● Your task:
Only the stretch below from the line holding "The height and" through the line holding "1568x519 pixels. At" should be restated, word for word and with both ends included; pictures stay out.

══ Available data

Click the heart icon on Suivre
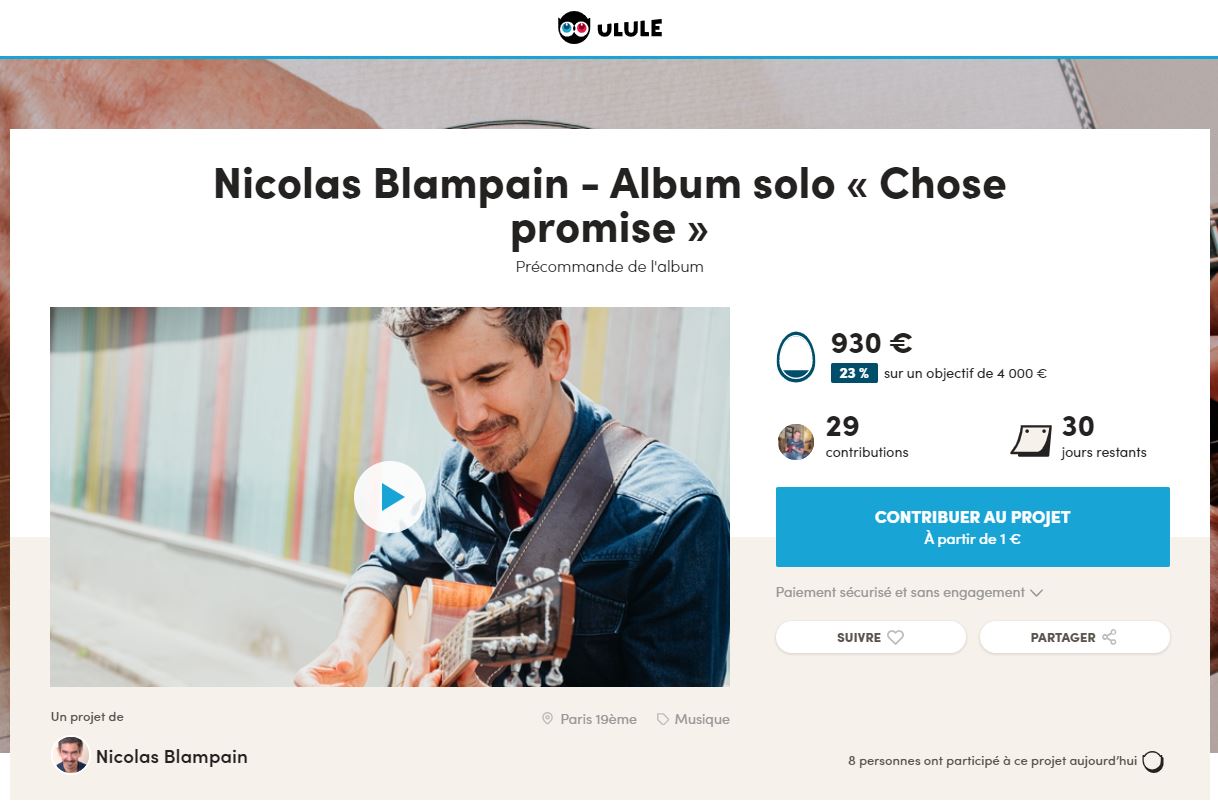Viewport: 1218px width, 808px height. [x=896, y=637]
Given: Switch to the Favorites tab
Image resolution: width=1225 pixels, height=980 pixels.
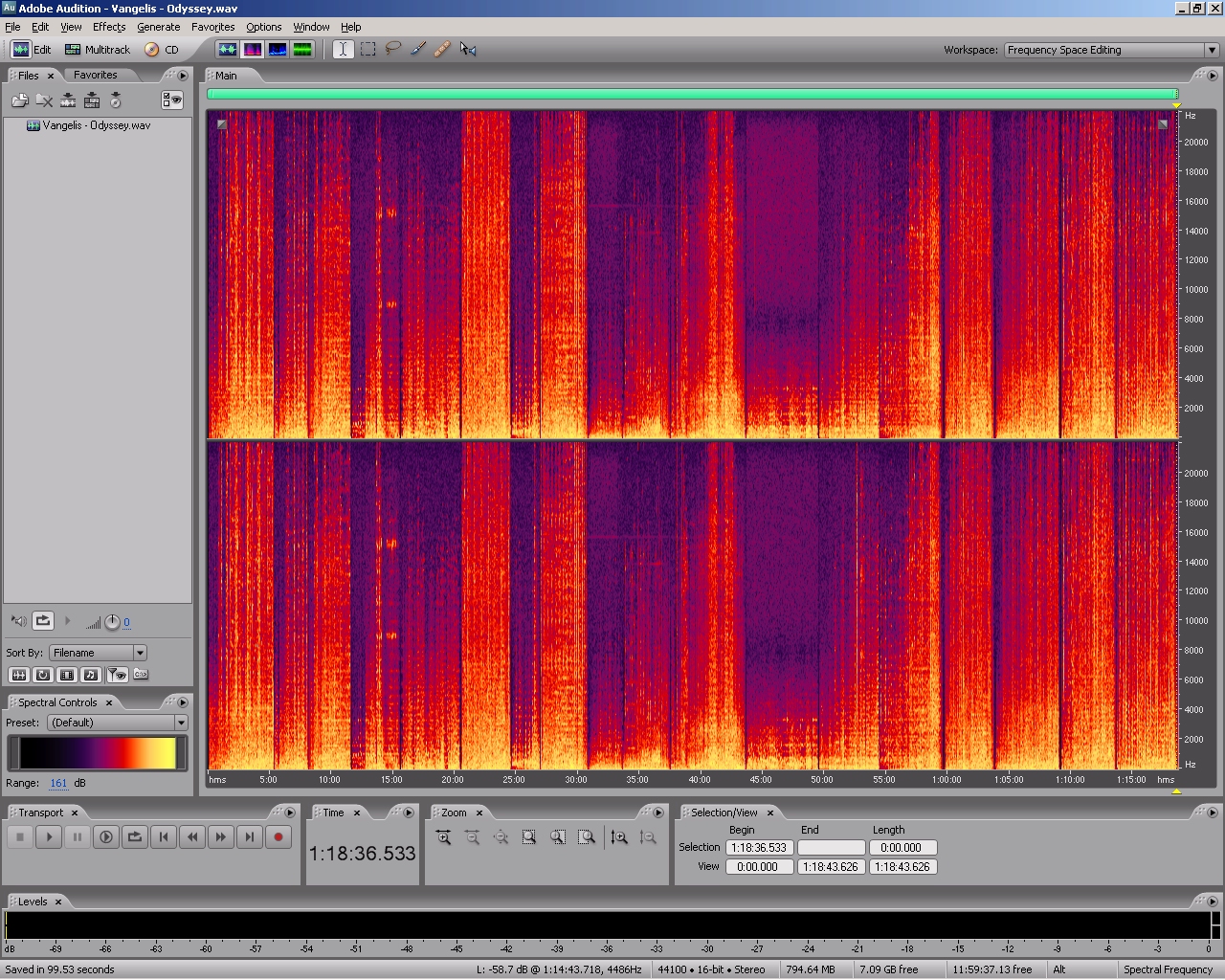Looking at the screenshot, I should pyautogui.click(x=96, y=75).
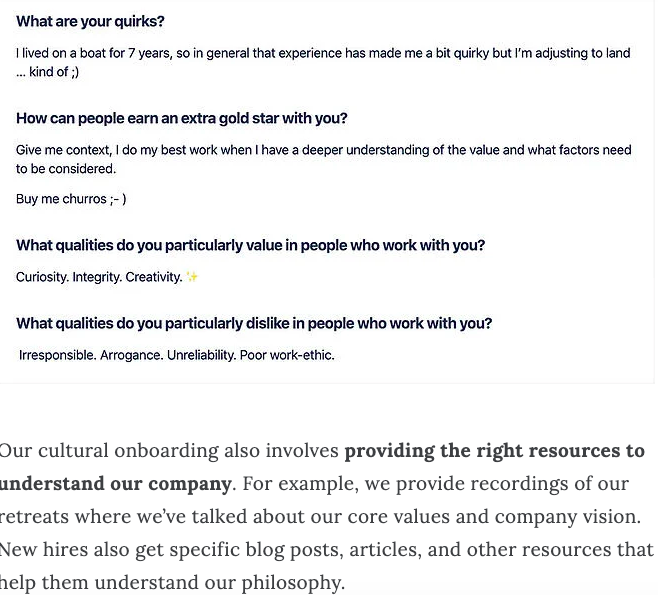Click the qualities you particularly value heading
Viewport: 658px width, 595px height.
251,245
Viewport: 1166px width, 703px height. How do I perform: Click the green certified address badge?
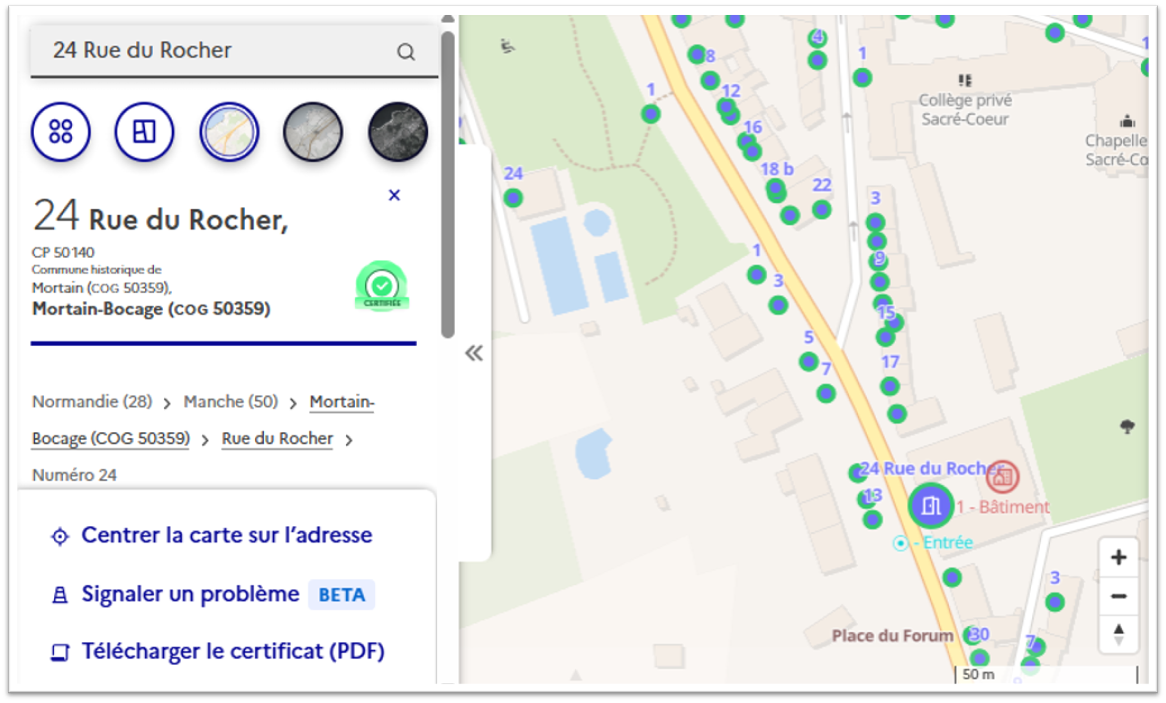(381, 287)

════
══ Available data

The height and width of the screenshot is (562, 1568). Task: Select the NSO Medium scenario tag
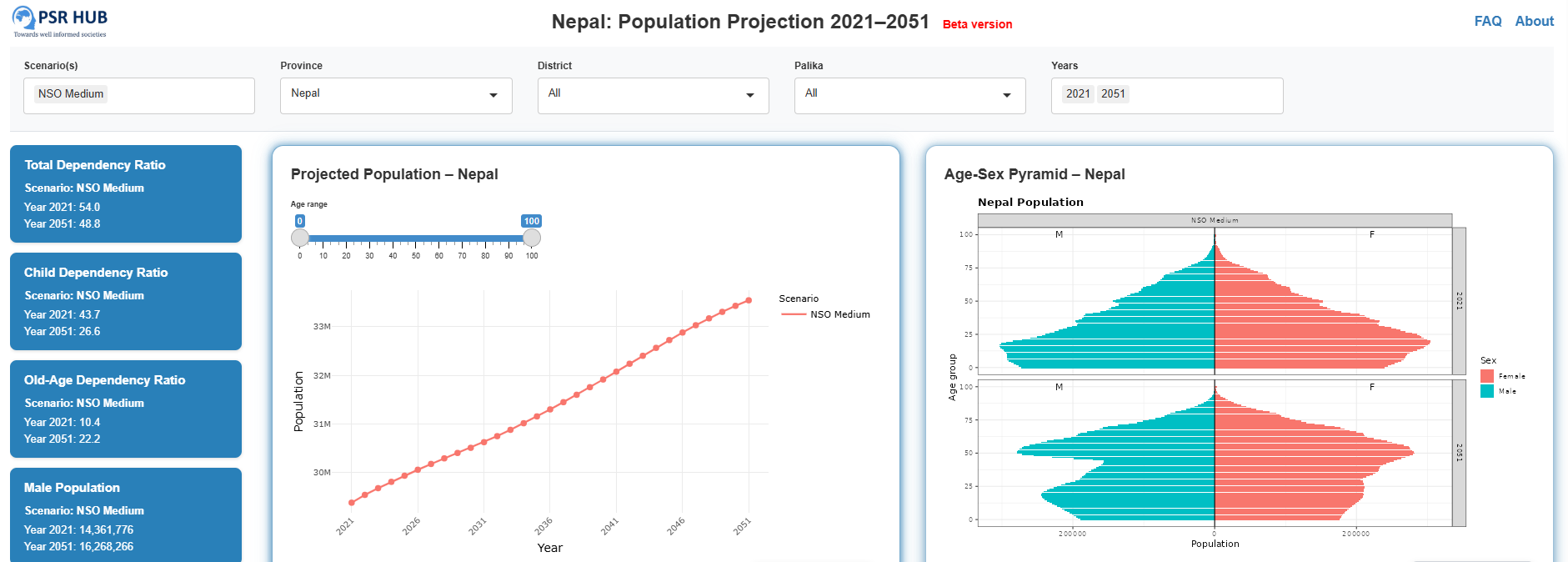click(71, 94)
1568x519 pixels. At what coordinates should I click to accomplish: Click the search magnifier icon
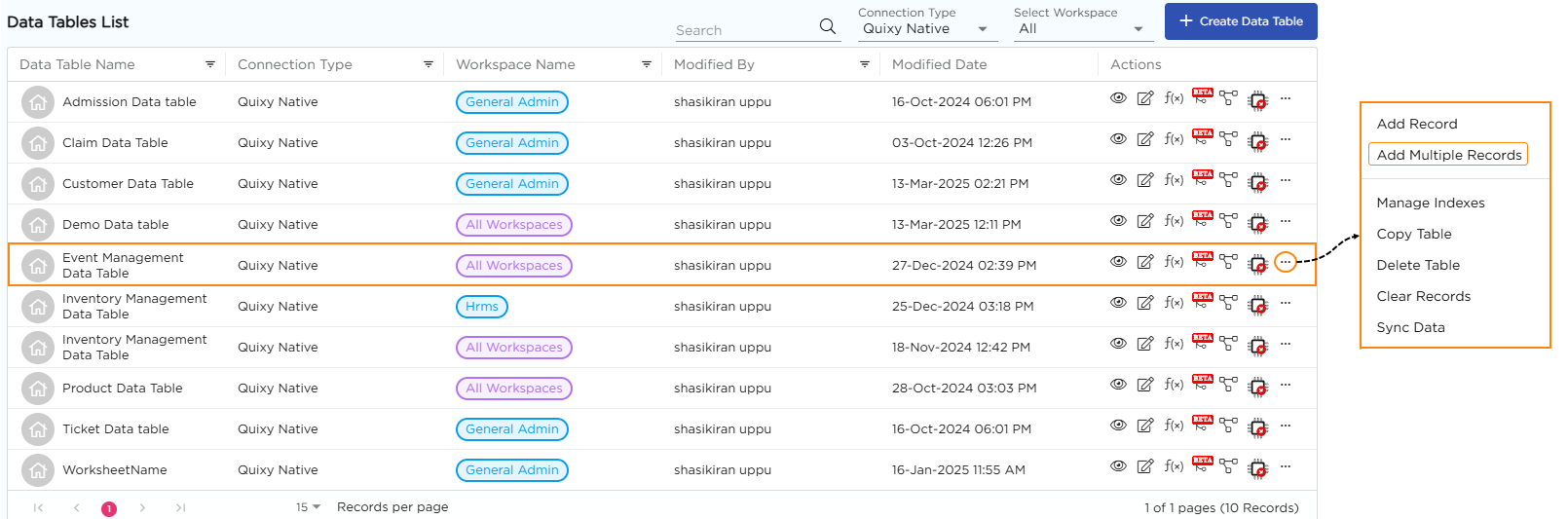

════
══ Available data

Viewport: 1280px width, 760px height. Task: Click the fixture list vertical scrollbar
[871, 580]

════

● Answer section:
The height and width of the screenshot is (562, 1568). Task: Select the NSO Medium scenario tag
click(71, 94)
1568x519 pixels. At what coordinates should I click to accomplish: Click the search magnifier icon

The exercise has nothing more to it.